Wednesday, August 5, 2009

refining the lens

So, right. Since BlogHer, I've been thinking a lot about writing. Less worried about HOW to write, more worried about WHAT to write. Always been worried about the STORY. Always been worried about the PITCH. I am way way too self-aware about my writing. I had a great thing happen at BlogHer: a smart, sassy, well-meaning soul asked me in the middle of the Sparklecorn Extravaganza, "When you write, who do you write for?" and I was mildly aggravated. This was a deep (I thought) existential question and I couldn't be expected to answer it when Prince was exhorting me to Go Crazy and there was a gigantic unicorn cake winking at me over my left shoulder.

But.
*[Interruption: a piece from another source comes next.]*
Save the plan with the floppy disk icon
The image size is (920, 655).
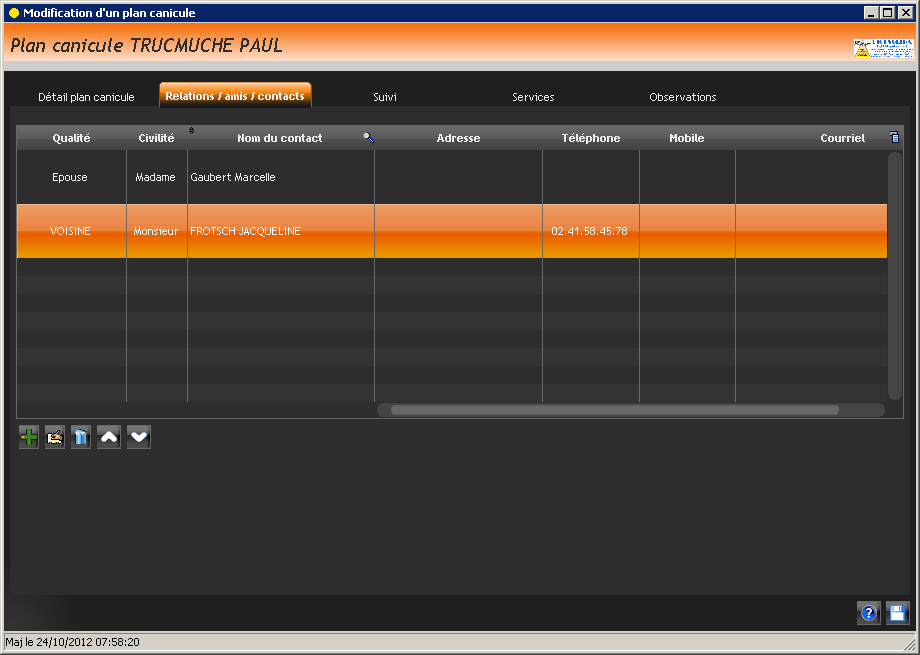click(897, 613)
It was an excellent question, from someone who was trying to help me jumpstart things a little.

People at my meetings talk often about how we are "egomaniacs with inferiority complexes." That is me to a T, people. I could never get journal-writing off the ground in my adolescence because I pictured the media dying of boredom when they ultimately got hold of them after I became world-famous (for what I did not yet know) I would always do a lot of PLANNING but never a lot of WRITING.
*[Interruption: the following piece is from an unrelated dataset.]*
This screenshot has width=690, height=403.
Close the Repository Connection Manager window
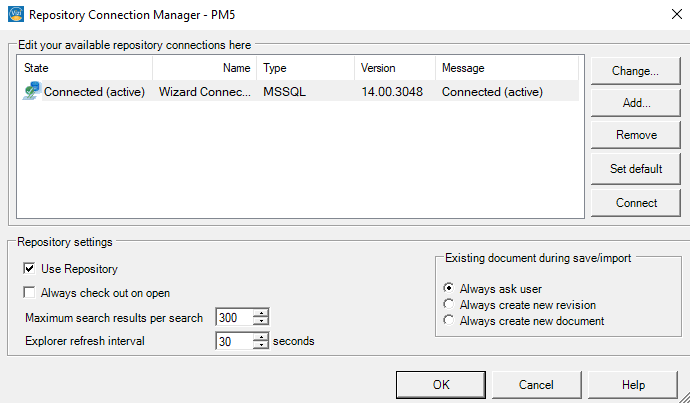point(677,14)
The Saturday of BlogHer, my beloved cousin and I went out for dinner and I was telling her a wacky story about me in my 20s, and my cousin shook her head and smiled, saying, "you HAVE to start writing some of this shit down..."

So I feel like a novice artist doing still lifes of apples and wine bottles. Maybe a little dull, but important in refining one's talent and getting comfortable with the craft.

Belated answer to the Sparklecorn question, Miss K, is that I write for Me, and I'm gonna stop worrying about You, and it's all good. You've helped me more than you know.

2 comments:

Sallyacious said...

I think, ultimately, all artists must create for ourselves, if we want to get to the truth of things and make honest art. That's true for writing, painting, performance... Those core truths are what resonate with everyone else, because they're ultimately something that humans share.

That makes our jobs more about trying to find the courage and the technique and the most powerful, clearest way to express those truths, and much, much less about whether we're going to please anybody else.

jstwhatiwnt said...

I write a blog for my website Tuscan Home Decor & Design. Some days I have a never-ending stream of ideas and other days i just look at a blank page and think "What the heck do I want to say?"
I really related to your statement about journaling... I used to think my life was so boring. I resolved to journal every day when I turned 50 this past summer. So far, so good. Maybe I will actually take the next step and blog about it soon!